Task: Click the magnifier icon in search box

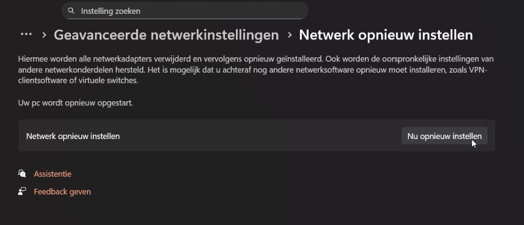Action: pyautogui.click(x=71, y=11)
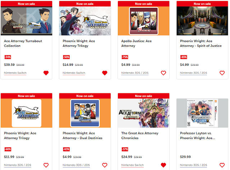Open Nintendo Switch link under Great Ace Attorney
The height and width of the screenshot is (170, 230).
(133, 165)
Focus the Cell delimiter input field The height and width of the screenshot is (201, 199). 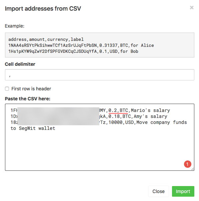[x=100, y=75]
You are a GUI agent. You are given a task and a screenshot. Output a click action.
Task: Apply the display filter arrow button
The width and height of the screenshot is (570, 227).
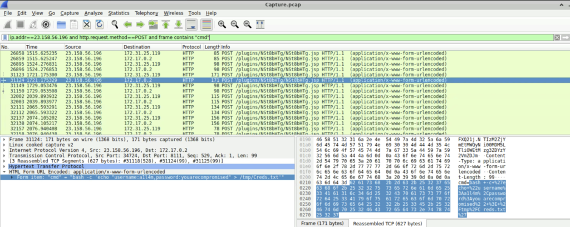[566, 37]
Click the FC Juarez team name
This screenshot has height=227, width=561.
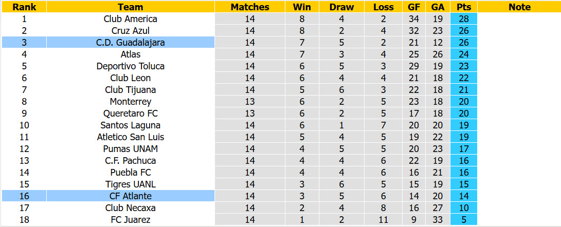pos(131,219)
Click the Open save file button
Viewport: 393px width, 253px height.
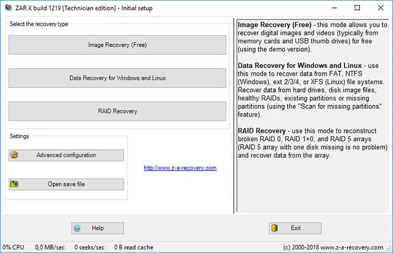tap(66, 184)
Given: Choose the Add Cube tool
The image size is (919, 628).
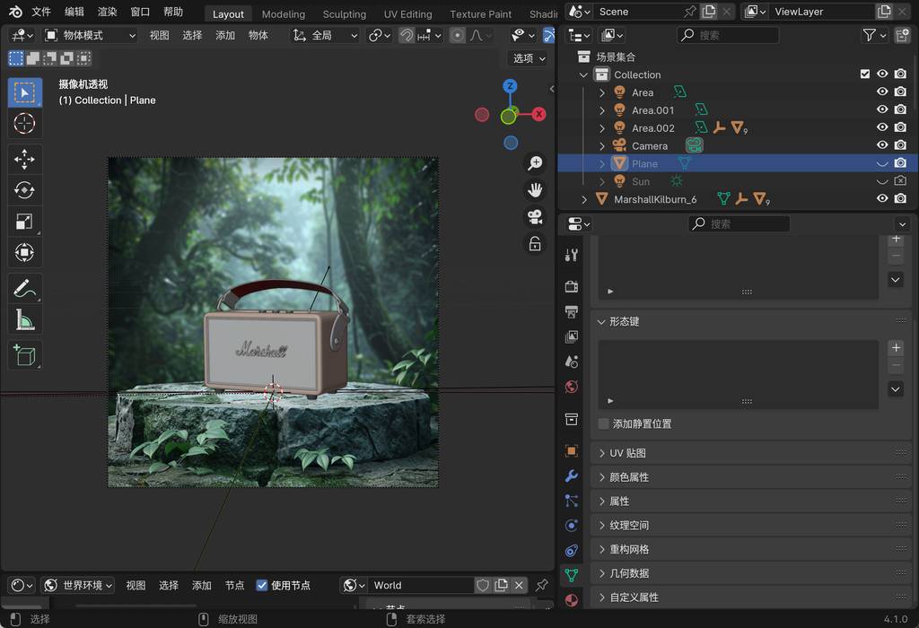Looking at the screenshot, I should (24, 355).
#####
Work required
Starting at the line containing "You are a GUI" and ending at the line containing "tap(66, 184)", lay out these records as a two-column CSV with the columns instruction and answer. Give one row per record, put each record's text and its answer in their own quoted fields with line breaks turned into spaces, and leave the pictures out.

The response
instruction,answer
"You are a GUI agent. You are given a task and a screenshot. Output a click action. Task: Apply the display filter arrow button The width and height of the screenshot is (570, 227).","[566, 37]"
"Click the FC Juarez team name This screenshot has height=227, width=561.","pos(131,219)"
"Click the Open save file button Viewport: 393px width, 253px height.","tap(66, 184)"